Effects of L. casei and Cellulase on Bacterial Community of Alfalfa Silage
Epiphytic bacterial communities in fresh forage are varying according to different environmental factors, such as geographical location, climate, and cutting (Langston and Bouma, 1960; Guo et al., 2018; Yang et al., 2019). In this study, several prevalent epiphytic bacteria were detected in fresh alfalfa, such as Sphingobium, Acinetobacter, Enterobacter, Clostridium, Enterococcus, and Bacillus. In contrast to our study, Yang et al. (2019) found that Enterobacter were the most abundant epiphytic bacteria in alfalfa silage, followed by Pantoea, unclassified_Cyanobacteria, and Bacillus. A study by Bao et al. (2016) revealed that Bacillus megaterium, Enterobacter cloacae, Weissella cibaria, B. marisflavi, Pantoea agglomerans, and B. cereus were epiphytes that existed in pre-ensiled alfalfa. In the present study, some epiphytic LAB species, such as Lactobacillus and Enterococcus, were found in a small amount in fresh alfalfa. After ensiling, although Lactobacillus became the predominant bacteria in silages, its abundance was lower in CON silage than in CE and LC silages. Enterococcus is cocci that initiate the early stage of ensiling, which are sensitive to low pH (Cai et al., 1998). In the present study, we found that Enterococcus were in high abundance in samples of CON silage from day 7 (16.63%) and 3 days of air exposure (37.21%). These results are in agreement with the pH-values of these silage samples, illustrating the effect pH and air exposure have on Enterococcus abundance. Enterococcus is a facultative anaerobic LAB, that can be isolated from silage. However, Cai (1999) used 5 Enterococcus strains as inoculants and found that Enterococcus did not improve silage quality. In this study, we found that Enterococcus was abundant in CON silage which showed a low level of ensiling quality.
Butyric acid-producing bacteria (BAB), such as Clostridia and Bacillus, are considered undesirable in silage (Muck, 2013). Both genera of bacteria can convert lactic acid into butyric acid, and some species of these genera can lead to the presence of pathogenic toxins in silage (Driehuis and Elferink, 2000). In this study, Clostridium and Bacillus were present in fresh alfalfa but were not detected during ensiling in all silages.

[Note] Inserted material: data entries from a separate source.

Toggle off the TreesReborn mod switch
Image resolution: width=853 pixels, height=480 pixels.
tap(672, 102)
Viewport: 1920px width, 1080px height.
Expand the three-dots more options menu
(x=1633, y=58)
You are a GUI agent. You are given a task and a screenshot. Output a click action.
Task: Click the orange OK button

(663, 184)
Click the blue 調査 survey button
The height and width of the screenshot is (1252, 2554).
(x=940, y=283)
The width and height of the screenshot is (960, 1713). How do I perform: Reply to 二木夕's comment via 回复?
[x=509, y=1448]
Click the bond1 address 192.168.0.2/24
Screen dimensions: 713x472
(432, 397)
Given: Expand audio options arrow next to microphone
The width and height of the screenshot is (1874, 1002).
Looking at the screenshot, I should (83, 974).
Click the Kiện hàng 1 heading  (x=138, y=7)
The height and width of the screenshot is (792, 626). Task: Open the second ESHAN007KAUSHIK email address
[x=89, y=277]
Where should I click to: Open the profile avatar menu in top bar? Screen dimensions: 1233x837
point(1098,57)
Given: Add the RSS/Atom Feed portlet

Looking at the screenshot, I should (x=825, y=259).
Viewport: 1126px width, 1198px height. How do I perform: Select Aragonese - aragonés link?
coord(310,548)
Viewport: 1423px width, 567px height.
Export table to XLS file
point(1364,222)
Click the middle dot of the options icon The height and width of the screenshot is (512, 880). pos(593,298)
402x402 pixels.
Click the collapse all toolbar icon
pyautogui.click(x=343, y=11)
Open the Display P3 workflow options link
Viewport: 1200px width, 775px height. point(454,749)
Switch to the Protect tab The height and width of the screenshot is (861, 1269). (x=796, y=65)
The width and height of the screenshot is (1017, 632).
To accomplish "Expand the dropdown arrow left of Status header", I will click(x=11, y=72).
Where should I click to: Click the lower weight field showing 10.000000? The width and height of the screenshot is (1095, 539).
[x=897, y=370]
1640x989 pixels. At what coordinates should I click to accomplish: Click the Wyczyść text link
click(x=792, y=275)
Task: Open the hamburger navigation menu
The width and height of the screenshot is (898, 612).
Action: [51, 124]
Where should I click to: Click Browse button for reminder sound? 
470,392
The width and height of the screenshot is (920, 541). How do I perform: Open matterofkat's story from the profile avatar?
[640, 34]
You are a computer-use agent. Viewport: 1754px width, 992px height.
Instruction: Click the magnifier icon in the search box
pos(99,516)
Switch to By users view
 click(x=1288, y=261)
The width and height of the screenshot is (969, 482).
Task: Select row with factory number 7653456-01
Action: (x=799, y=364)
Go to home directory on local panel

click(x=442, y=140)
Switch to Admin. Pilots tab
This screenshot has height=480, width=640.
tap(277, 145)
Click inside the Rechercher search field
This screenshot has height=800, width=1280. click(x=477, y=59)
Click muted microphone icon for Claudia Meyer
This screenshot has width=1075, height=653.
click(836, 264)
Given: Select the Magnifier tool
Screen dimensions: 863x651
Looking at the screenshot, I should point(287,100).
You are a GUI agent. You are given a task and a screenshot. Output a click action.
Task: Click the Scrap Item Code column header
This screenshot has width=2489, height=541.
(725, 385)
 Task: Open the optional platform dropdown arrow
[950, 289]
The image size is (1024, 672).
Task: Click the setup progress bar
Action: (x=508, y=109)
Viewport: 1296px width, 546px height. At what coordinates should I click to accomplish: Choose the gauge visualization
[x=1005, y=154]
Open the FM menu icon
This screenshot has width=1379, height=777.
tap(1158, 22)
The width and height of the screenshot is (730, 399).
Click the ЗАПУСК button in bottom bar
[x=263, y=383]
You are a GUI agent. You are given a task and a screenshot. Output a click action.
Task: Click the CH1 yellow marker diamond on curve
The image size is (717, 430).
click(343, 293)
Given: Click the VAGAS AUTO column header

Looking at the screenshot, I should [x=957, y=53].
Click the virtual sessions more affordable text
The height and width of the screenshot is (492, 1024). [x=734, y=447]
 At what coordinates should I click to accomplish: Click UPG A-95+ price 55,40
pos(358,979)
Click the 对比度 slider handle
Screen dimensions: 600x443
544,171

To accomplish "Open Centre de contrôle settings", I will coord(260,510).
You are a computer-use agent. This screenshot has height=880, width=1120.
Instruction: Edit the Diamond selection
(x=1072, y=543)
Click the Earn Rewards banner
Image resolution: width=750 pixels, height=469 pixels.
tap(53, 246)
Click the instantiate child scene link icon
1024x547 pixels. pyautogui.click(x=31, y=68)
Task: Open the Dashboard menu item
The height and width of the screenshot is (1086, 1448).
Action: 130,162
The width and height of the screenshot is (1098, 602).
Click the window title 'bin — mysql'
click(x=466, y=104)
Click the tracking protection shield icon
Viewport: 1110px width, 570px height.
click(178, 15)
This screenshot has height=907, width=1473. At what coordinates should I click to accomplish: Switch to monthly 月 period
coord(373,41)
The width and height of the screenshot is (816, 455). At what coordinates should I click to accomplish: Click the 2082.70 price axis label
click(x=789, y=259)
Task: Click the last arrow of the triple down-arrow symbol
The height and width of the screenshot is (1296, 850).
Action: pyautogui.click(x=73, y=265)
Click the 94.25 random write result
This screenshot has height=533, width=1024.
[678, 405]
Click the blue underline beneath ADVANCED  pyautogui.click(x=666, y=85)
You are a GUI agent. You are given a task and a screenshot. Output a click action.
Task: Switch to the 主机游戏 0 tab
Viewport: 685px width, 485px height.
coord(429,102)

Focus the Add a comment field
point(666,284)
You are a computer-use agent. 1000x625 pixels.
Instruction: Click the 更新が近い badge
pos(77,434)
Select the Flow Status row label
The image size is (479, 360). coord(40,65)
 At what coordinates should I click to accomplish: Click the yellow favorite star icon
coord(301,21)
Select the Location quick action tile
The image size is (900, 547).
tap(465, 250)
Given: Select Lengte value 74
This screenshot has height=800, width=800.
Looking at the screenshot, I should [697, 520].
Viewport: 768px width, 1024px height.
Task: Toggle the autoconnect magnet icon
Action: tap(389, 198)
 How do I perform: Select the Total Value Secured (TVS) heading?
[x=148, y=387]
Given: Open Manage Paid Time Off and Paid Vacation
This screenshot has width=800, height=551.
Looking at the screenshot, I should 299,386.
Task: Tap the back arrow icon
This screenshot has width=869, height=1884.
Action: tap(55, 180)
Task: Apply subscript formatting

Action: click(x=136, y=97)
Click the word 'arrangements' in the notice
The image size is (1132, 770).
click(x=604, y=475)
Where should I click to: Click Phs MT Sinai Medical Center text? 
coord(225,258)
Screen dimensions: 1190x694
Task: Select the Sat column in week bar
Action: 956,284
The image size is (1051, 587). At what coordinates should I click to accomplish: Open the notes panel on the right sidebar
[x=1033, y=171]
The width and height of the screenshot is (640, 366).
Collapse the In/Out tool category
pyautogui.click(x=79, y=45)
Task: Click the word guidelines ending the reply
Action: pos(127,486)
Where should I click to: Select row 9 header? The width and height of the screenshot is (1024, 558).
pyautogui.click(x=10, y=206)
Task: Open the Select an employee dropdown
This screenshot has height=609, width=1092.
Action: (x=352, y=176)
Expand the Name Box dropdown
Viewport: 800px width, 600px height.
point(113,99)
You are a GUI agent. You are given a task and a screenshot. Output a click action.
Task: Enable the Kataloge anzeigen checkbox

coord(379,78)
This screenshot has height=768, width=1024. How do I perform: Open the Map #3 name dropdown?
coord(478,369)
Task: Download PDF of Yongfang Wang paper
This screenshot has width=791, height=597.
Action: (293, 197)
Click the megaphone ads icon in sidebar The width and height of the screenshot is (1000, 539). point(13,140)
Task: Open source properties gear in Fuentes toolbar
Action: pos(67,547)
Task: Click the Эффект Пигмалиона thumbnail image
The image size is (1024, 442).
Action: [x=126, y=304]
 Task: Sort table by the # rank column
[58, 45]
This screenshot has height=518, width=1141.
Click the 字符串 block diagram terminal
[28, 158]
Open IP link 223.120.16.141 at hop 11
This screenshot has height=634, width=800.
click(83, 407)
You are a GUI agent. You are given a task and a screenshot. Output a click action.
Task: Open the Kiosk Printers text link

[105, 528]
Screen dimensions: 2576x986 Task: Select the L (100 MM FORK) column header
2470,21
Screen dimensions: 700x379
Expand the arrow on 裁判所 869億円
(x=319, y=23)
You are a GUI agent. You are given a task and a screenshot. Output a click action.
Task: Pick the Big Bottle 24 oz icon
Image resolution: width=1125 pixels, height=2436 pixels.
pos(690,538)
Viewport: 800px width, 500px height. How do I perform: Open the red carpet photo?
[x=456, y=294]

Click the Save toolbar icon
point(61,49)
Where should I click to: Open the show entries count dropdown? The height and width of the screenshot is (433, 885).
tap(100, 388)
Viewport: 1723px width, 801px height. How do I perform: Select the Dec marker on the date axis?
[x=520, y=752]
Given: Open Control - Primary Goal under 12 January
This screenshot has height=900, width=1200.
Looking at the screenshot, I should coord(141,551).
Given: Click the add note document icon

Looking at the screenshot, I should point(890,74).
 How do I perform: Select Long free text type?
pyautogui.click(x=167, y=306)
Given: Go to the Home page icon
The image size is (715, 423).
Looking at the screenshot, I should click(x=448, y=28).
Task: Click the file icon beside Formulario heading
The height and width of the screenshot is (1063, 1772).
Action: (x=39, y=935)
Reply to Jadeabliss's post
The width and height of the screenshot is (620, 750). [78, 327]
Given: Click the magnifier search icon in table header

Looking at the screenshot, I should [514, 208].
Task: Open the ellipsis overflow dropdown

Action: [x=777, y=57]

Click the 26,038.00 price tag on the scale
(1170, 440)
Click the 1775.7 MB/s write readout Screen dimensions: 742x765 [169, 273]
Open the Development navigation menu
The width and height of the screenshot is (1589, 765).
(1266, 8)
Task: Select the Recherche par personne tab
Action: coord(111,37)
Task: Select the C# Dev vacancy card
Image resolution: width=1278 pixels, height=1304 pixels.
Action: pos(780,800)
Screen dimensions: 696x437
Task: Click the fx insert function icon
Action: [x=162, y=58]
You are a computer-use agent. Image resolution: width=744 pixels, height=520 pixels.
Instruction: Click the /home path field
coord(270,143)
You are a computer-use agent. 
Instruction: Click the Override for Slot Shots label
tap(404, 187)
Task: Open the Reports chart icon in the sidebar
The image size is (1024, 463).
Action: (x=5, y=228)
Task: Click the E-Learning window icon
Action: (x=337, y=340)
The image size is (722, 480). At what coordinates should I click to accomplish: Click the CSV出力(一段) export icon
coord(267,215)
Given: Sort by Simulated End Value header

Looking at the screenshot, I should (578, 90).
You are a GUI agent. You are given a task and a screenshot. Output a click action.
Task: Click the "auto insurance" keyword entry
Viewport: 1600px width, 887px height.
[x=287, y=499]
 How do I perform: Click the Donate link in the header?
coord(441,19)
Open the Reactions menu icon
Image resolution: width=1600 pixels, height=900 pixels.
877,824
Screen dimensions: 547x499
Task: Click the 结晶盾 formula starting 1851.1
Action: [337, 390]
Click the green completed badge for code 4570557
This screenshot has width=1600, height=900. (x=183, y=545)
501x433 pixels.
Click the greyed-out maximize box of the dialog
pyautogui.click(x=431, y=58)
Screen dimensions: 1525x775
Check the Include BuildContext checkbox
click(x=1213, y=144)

Lactobacillus were enriched in the ensiled silage and were extremely higher in abundance in treated (LC and CE) silage compared to untreated silage. Lactobacillus can ferment hexose to produce lactic acid in homofermentative species or ferment hexose and pentose to produce equal amounts of lactic acid and acetic acid in heterofermentative species (Parvin and Nishino, 2009; Muck et al., 2018). In terms of the silage quality in this study, the dominant of Lactobacillus were responsible for the higher lactic acid and acetic acid content, the lower pH in the LC and CE silages, compared to the control silage.
Lots of research shows the domination of Lactobacillus in the ensiled silages, including those of alfalfa (McGarvey et al., 2013; Zheng et al., 2017), corn (Li and Nishino, 2011; Ogunade et al., 2017), guinea grass (Parvin and Nishino, 2009), and Calliandra calothyrsus and Pennisetum purpureum (Ridwan et al., 2015). Our research was consistent with previous research, revealing the prevalence of Lactobacillus in inoculated alfalfa silages, with high abundance in LC silage and low abundance (from 10% to approximately 30%) in CON silage (McGarvey et al., 2013; Zheng et al., 2017).
Air exposure (PO) affected the bacterial composition of the control and treated silages in different ways. Compared to the ensiling silages, air exposure decreased the abundance of Lactobacillus and the increased abundance of Enterococcus in CON silage, while it did not apparently decrease Lactobacillus abundance in CE and LC silages. On the contrary, the pH of CON decreased after aerobic exposure, while the pH of the treated silages (LC and CE) increased, which was caused by the increase of Enterococcus in CON (Tables 1–4). As mentioned above, Enterococcus can generate organic acids. There is a lack of research on bacterial community during aerobic exposure. McGarvey et al. (2013) ever reported the change of bacterial population structure of alfalfa silage during air exposure, with increases in Firmicutes, Actinobacteria, and Fusobacteria abundance and a decrease in Proteobacteria. Although LAB still dominated air-exposed silage, the facultative and obligate heterofermentative species of them can produce acetic acid in addition to lactic acid (Driehuis and Elferink, 2000; Muck et al., 2018). Acetic acid can improve the aerobic stability of silage by inhibiting fungal growth (Wilkinson and Davies, 2013; Kung et al., 2018).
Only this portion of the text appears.